Use In Specific Populations
- Moderate or severe hepatic impairment or severe renal impairment: MMAE exposure and adverse reactions are increased.
- Lactation: Advise women not to breastfeed.
Now that we’ve covered the basic monograph information for Adcetris, let’s take a closer look at how it is currently recommended in various clinical practice guidelines.

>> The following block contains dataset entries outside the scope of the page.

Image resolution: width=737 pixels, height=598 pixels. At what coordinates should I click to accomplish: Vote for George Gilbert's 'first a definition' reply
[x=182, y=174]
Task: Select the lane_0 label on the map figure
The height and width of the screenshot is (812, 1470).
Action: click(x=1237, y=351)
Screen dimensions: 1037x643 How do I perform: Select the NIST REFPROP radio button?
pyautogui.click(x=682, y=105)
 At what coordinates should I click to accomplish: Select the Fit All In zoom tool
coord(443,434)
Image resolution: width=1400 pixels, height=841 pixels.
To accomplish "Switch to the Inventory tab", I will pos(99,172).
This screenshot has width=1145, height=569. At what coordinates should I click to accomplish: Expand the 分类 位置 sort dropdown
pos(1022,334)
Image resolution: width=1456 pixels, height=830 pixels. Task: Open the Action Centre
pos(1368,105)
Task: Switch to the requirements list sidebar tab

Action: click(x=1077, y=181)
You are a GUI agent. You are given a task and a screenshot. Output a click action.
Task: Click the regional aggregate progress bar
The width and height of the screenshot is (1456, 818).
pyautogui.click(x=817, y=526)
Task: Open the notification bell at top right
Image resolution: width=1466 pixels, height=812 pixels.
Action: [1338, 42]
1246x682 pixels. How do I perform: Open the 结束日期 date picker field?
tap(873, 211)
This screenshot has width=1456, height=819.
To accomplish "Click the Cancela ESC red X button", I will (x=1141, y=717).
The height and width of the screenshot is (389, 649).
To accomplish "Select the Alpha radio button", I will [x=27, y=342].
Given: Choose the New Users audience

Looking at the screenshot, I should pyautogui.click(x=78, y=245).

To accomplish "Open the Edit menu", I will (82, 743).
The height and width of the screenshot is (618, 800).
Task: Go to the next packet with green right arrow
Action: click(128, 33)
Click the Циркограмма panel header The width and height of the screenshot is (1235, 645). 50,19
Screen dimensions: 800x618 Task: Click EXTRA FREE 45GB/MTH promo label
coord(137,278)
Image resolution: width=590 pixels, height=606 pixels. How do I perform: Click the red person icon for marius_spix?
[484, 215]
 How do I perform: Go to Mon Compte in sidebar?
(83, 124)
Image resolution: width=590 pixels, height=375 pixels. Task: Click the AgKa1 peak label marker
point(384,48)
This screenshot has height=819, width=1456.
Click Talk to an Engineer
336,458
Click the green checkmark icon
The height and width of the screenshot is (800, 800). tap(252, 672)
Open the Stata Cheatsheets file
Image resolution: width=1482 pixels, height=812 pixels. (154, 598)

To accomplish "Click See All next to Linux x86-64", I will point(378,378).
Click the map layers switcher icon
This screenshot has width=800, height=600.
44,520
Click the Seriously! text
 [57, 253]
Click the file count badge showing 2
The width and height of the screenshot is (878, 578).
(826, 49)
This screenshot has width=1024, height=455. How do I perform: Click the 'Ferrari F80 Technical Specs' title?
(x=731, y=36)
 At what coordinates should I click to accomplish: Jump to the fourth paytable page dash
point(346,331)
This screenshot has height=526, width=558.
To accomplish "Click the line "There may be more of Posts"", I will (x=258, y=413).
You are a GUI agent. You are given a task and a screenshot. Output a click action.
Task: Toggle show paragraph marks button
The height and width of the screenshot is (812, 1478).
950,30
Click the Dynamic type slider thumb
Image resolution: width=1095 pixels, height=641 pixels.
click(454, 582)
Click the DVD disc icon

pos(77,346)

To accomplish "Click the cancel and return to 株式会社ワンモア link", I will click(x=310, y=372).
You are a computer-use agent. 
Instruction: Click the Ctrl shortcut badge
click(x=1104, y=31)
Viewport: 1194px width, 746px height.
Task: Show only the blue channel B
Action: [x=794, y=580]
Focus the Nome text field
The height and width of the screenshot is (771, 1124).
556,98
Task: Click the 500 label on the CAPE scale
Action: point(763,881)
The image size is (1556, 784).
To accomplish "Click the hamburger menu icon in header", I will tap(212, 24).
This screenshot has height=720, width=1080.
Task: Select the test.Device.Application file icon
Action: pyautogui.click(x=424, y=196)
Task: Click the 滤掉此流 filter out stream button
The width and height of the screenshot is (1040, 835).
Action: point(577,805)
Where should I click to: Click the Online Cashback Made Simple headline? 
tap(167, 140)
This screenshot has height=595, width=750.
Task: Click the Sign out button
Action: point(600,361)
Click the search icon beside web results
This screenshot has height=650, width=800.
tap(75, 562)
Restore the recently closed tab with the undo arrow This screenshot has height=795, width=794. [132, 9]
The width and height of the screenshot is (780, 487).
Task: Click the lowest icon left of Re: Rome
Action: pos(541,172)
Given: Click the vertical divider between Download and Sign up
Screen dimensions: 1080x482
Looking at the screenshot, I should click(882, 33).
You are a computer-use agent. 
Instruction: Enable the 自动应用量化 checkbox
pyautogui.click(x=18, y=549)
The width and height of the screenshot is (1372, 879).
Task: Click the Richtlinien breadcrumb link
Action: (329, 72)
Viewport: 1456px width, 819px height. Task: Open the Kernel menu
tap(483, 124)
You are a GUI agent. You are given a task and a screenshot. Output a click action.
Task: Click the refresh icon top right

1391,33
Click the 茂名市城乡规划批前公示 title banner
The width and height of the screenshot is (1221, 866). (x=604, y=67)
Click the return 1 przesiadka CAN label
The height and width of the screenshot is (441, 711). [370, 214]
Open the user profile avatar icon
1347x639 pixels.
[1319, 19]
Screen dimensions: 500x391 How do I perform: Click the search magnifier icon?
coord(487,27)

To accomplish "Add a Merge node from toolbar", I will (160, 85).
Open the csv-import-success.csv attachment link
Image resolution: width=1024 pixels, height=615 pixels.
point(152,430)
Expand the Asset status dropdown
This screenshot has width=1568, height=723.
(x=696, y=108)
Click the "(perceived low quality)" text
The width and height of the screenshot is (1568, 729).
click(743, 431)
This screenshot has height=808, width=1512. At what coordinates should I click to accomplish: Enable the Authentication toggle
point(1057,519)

Specific Inclusions of Brentuximab Vedotin in the Guidelines
| Society | Publication Date | Guideline | Recommendation | Strength of Recommendation |
|---|---|---|---|---|
| National Comprehensive Cancer Network (NCCN) | January 30, 2025 | Guidelines for Hodgkin Lymphoma | Brentuximab vedotin is recommended for treatment of relapsed/refractory classical Hodgkin lymphoma (cHL) after autologous stem cell transplantation (auto-HSCT) or after failure of two prior chemotherapy regimens in patients who are not candidates for auto-HSCT. | Category 1 (Strong, evidence-based recommendation) |
| American Society of Clinical Oncology (ASCO) | July 13, 2020 | Antiemetics in Cancer Treatment | Recommend the use of antiemetics for patients receiving chemotherapy (e.g., for Hodgkin lymphoma), with a focus on high emetic risk regimens. Specific guidelines for antiemetic regimens are provided based on chemotherapy type. | Level 1A (Strong recommendation based on high-quality evidence) |
| American Society for Transplantation and Cellular Therapy (ASTCT) | February 1, 2019 | Maintenance Therapies for Hodgkin and Non-Hodgkin Lymphomas After Autologous Transplantation | For patients with Hodgkin lymphoma who have undergone autologous hematopoietic stem cell transplantation (auto-HSCT), consider the use of maintenance therapies (e.g., Brentuximab vedotin) as part of the post-transplant management for consolidation in high-risk patients. | Level II (Recommendation based on expert opinion or clinical consensus) |
| American Society for Transplantation and Cellular Therapy (ASTCT) | March 14, 2015 | Role of Cytotoxic Therapy with Hematopoietic Cell Transplantation in the Treatment of Hodgkin Lymphoma | Cytotoxic chemotherapy combined with hematopoietic cell transplantation is a key therapeutic strategy for Hodgkin lymphoma, especially in relapsed/refractory cases. Maintenance with agents like Brentuximab vedotin may be considered based on patient risk profile. | Level II (Recommendation based on expert opinion or clinical consensus) |
This concludes our Guidelines+ Monographs for brentuximab vedotin (Adcetris). This list is current as of March 2025, and may be updated over time as new indications are approved and/or new guidelines published or updated. Sign up for alerts and stay informed on the latest published guidelines and articles.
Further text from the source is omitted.